Axonify wants to change that. Instead of packing training into one grueling engagement, the startup, based, like RIM (rimm), in Waterloo, Ont., breaks lessons into shorter, ongoing sessions. Consisting of trivia-style questions and mini-games, each training takes 90 seconds or less to complete. Over time, the cloud-based software picks up on areas that workers are having trouble with and personalizes training accordingly. The concept won over judges at this year's Brainstorm Tech Startup Idol, an annual competition for innovative companies that are raising money.

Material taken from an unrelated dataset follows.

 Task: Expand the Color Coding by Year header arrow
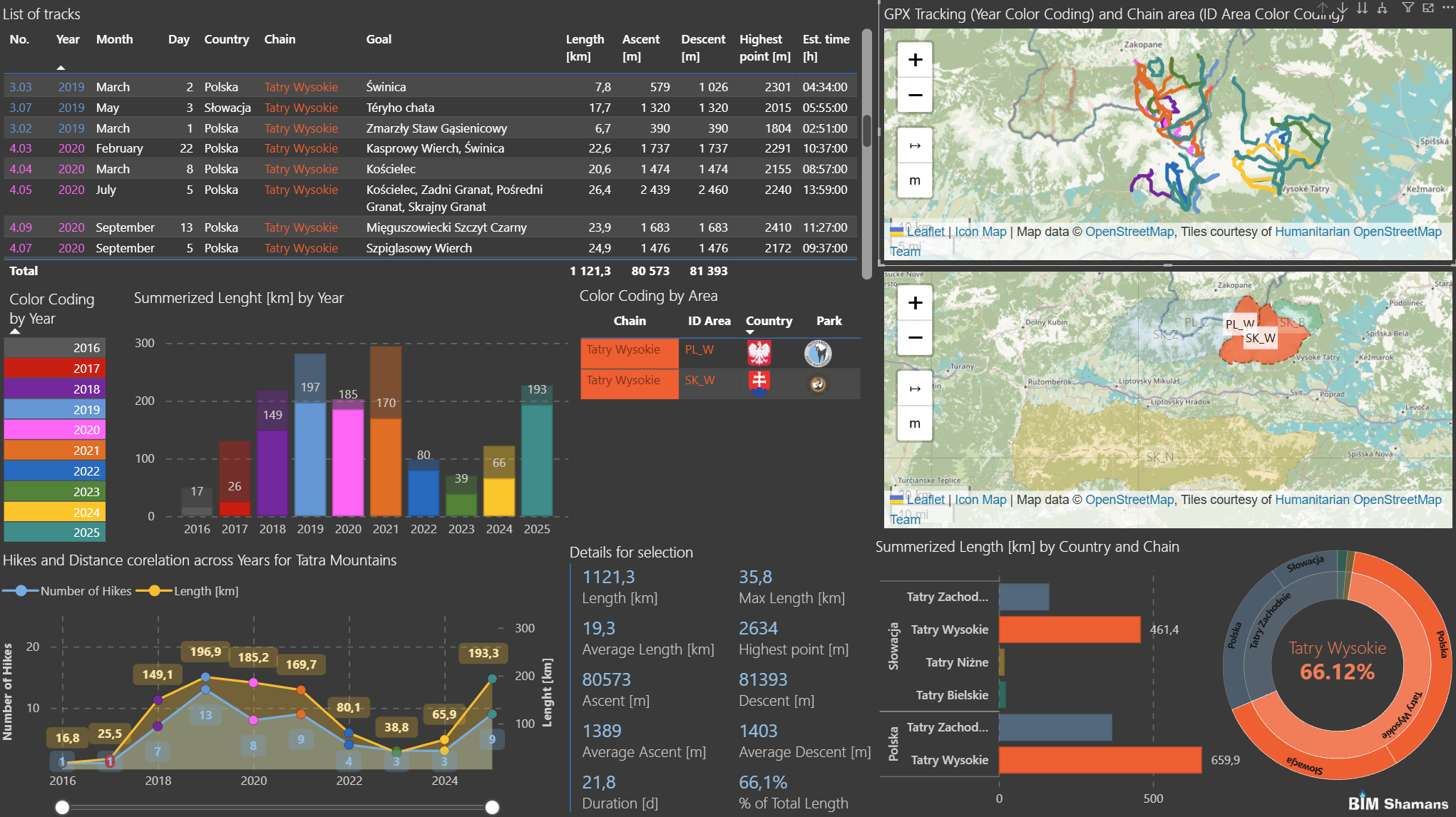pyautogui.click(x=15, y=331)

Carol Leaman, Axonify's CEO, has some experience with successful startups. Leaman, 46, sold her social media analytics company, PostRank, to Google (goog) in 2011 and was a mentor at incubator Accelerator Centre. (Last year's winner was sold to Google.) Shortly after, she joined Axonify, transforming it from a struggling marketing business into a sprawling e-learning platform. The company snagged a round of funding from investors like Bridgescale Partners in March, bringing its total haul to around $2 million.

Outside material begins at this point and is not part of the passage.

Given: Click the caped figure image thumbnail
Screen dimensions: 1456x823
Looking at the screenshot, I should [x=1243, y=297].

Axonify claims it can save companies tens of millions in injury compensation because workers actually remember information presented to them in short bursts. Its customers include RadioShack (rsh), Toys "R" Us, and Wal-Mart (wmt). Auto retailer Pep Boys (pby), which has more than 700 stores and over 18,000 workers, rewards employees with cash and merchandise for using Axonify. Some employees report that the culture in their workplace has improved as a result. Another large retailer using Axonify saw the number of incidents reportable to the Occupational Safety and Health Administration reduced by as much as 25% at some facilities. "They were shocked," recalls Leaman.
Axonify beat out impressive and diverse competitors for the top spot. Story Coach, located in Palo Alto, provides interactive software that turns spoken yarns into electronic or physical books. Meanwhile, Bina Technologies, based in Redwood City, Calif., pitched its Apple-like business model for the rapidly expanding world of genomics. Ultimately, Axonify won. "I really like what it is you do here," said Mamoon Hamid, a Startup Idol judge and general partner at the Social+Capital Partnership. "It's easier to retrain than it is to rehire."

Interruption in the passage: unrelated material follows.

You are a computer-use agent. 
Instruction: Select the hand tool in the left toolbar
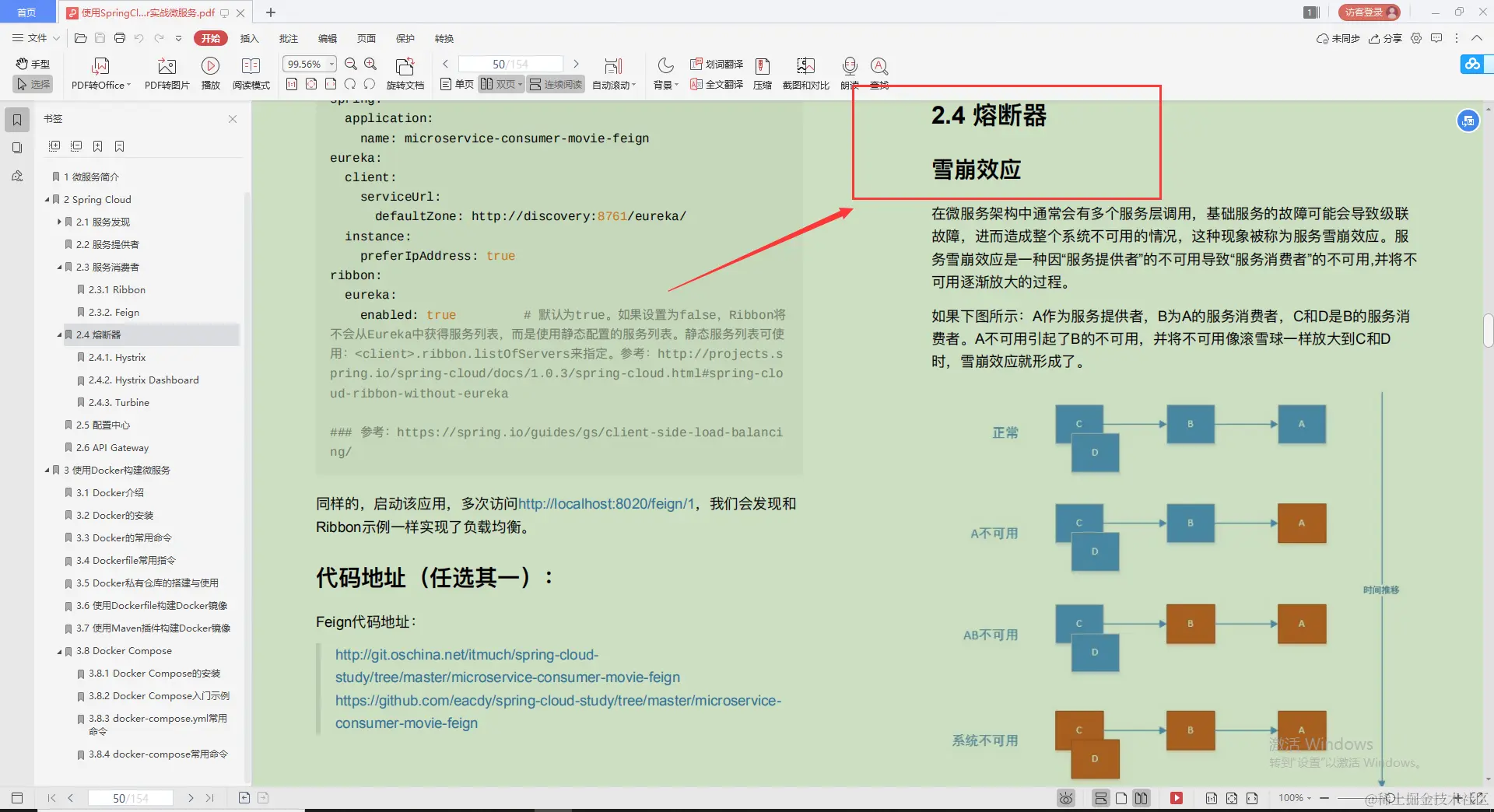33,64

Next year could be major for Axonify. The company may have only a handful of clients now, but it is talking to 75 retailers interested in deploying its software. Beyond retail, Leaman is exploring ways to expand into such areas as hospitality, entertainment, health care, and even oil and gas. Leaman says she sees opportunity wherever "lack of following procedure creates big loss."
This story is from the August 13, 2012 issue of Fortune.